'''
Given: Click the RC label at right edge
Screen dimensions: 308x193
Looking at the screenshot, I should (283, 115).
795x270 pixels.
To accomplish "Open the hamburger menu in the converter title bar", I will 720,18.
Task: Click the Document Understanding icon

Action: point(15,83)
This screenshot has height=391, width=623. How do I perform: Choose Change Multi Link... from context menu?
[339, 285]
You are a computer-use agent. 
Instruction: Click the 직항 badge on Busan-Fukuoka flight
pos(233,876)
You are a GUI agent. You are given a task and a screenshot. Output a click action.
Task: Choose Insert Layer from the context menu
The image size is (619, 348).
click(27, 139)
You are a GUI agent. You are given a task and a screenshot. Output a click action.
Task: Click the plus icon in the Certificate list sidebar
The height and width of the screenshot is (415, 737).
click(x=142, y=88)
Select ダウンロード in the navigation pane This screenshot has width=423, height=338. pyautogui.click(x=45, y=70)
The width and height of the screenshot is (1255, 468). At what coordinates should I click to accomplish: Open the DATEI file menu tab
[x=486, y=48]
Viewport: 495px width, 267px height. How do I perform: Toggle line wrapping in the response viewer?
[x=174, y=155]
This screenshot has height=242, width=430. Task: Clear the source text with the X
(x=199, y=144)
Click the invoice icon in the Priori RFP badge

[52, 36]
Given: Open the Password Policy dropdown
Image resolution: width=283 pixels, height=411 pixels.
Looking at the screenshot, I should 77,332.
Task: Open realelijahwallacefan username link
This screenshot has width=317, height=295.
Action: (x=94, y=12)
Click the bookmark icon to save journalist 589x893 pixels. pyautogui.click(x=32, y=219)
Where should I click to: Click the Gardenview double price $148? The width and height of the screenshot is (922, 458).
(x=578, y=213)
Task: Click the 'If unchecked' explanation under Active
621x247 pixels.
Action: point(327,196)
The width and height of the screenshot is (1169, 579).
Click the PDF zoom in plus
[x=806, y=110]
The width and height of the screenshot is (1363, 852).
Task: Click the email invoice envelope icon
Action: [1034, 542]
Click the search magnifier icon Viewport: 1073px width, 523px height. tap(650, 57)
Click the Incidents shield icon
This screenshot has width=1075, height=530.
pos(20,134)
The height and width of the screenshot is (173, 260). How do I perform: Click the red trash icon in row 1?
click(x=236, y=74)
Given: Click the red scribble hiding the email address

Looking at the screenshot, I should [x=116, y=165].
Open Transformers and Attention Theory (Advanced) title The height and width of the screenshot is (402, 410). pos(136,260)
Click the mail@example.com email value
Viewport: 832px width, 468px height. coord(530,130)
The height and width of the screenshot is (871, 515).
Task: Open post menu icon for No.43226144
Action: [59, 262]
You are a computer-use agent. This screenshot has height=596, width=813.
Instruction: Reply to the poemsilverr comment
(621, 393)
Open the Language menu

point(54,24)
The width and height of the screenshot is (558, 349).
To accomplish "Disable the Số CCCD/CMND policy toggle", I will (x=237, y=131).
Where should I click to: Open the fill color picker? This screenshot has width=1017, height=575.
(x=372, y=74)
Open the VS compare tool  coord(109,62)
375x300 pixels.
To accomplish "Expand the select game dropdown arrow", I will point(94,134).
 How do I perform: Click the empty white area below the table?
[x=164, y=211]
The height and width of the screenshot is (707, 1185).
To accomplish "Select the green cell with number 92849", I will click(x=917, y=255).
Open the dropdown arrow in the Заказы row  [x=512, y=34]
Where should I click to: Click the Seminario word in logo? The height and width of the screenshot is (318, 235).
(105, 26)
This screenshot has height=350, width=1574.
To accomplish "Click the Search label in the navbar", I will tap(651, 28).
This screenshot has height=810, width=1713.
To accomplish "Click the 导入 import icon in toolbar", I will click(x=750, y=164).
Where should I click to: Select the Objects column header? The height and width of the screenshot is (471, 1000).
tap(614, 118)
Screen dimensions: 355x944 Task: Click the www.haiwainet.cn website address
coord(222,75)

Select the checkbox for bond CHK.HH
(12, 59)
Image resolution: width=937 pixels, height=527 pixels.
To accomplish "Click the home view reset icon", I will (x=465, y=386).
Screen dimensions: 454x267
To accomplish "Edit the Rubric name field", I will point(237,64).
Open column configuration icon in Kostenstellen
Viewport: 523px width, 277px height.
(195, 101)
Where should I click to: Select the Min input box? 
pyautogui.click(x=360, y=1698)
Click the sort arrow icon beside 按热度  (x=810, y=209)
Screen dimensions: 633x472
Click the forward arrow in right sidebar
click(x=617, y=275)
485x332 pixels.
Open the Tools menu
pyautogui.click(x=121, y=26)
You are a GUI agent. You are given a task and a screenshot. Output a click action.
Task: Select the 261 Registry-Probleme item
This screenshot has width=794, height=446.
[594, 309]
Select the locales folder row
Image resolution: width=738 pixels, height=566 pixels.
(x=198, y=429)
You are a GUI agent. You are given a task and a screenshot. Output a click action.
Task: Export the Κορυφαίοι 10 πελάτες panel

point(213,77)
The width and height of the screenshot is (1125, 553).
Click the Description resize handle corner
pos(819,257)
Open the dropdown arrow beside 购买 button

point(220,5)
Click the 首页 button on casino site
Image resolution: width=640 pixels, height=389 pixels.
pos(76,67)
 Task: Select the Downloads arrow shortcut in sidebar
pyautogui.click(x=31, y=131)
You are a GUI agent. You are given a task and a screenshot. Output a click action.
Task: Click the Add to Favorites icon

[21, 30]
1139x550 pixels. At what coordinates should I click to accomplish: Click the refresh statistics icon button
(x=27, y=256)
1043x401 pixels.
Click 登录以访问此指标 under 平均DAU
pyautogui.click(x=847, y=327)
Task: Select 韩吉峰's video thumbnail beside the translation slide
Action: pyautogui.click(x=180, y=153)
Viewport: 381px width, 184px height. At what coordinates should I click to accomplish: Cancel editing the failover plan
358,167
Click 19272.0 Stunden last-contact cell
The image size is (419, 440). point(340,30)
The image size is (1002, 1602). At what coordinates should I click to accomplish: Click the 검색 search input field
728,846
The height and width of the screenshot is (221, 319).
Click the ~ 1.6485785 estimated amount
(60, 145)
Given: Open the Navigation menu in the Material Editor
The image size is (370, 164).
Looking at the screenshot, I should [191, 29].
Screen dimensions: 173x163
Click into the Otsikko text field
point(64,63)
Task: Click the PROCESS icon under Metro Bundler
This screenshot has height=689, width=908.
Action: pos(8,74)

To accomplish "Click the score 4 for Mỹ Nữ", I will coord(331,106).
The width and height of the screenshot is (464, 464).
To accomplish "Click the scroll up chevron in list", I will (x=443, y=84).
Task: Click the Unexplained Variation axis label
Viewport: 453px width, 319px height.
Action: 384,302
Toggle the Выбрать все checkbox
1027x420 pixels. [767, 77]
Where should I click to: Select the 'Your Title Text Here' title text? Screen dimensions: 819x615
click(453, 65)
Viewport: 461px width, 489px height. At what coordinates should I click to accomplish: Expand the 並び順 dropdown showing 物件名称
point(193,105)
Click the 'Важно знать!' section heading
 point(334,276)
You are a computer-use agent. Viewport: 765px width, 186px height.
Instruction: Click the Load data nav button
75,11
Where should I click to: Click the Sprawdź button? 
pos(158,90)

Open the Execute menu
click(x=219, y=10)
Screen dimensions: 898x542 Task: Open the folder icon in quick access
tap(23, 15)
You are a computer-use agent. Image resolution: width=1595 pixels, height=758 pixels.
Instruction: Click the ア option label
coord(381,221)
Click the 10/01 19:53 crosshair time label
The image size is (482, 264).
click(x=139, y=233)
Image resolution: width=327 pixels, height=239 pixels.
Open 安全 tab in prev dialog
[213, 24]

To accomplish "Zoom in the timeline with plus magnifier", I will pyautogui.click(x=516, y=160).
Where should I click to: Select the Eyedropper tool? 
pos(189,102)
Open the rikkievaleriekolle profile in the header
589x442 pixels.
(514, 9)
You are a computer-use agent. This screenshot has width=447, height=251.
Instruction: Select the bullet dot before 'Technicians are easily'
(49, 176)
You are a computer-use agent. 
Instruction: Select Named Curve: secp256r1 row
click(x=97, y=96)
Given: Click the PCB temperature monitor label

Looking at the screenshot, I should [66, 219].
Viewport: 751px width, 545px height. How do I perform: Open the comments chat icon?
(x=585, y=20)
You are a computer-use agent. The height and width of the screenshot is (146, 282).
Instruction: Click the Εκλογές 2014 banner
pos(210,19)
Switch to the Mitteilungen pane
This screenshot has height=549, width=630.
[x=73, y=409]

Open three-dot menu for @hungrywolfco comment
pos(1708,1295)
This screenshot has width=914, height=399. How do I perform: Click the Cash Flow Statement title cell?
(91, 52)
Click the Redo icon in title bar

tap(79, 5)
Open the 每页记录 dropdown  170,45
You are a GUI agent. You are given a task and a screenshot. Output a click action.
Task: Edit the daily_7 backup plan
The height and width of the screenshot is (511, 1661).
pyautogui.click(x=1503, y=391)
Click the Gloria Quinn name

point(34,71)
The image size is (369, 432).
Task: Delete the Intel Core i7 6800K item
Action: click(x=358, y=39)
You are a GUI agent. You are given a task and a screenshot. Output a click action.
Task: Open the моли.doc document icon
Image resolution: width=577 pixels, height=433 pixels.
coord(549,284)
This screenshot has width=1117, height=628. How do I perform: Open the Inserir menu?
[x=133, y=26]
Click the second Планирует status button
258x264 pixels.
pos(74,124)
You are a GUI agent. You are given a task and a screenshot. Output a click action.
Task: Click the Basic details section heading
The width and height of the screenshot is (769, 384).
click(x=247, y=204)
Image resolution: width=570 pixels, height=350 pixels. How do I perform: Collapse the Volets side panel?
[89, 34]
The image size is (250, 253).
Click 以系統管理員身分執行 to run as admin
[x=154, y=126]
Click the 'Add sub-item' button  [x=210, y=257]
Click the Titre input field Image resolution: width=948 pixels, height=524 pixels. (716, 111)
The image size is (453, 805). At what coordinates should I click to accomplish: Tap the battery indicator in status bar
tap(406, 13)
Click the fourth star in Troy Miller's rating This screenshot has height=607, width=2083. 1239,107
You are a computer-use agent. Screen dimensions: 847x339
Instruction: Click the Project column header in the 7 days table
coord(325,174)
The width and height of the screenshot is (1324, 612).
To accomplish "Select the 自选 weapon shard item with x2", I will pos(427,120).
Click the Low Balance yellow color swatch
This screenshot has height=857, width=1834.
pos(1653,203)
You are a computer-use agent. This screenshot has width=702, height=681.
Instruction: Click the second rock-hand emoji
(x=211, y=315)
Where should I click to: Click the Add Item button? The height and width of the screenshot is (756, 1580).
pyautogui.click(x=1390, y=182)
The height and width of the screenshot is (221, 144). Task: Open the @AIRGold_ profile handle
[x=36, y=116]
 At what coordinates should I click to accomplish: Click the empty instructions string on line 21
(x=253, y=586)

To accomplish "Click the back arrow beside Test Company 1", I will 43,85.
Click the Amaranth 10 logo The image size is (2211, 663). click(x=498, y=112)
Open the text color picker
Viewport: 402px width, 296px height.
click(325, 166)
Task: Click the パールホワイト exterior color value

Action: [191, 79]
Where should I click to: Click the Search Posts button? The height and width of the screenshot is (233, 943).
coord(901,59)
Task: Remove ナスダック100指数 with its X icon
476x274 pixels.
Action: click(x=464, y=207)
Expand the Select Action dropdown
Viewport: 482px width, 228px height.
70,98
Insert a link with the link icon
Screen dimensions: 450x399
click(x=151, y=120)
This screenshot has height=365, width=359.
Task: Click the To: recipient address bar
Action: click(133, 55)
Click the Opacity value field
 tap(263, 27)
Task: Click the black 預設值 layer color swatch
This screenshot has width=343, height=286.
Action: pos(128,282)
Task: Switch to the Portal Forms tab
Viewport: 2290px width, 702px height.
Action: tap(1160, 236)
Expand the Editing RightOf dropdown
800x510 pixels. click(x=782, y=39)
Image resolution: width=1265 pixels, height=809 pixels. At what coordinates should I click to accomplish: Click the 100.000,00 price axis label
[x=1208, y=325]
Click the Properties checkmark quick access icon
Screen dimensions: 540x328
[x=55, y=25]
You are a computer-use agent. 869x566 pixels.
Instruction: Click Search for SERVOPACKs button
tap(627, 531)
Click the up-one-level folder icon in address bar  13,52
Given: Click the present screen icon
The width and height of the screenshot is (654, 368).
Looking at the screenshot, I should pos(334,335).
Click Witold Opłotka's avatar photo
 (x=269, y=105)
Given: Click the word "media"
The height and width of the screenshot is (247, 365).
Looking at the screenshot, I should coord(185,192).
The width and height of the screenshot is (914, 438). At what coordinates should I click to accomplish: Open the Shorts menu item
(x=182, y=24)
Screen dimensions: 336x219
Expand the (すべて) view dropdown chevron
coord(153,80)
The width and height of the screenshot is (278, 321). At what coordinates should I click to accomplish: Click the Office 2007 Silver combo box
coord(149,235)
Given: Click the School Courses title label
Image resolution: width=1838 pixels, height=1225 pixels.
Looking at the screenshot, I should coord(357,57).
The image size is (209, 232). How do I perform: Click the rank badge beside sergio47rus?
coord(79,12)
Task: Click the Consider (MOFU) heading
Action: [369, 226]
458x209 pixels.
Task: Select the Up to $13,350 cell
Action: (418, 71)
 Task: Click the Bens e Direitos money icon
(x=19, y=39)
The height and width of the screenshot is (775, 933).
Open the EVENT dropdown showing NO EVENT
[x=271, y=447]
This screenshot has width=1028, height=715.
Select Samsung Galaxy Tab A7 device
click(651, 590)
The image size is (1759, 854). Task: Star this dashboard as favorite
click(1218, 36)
'''
● **Work request**: For every line of the entries holding the string "Switch", add one to a tally; give the final figure only.

● **Problem solution**: 2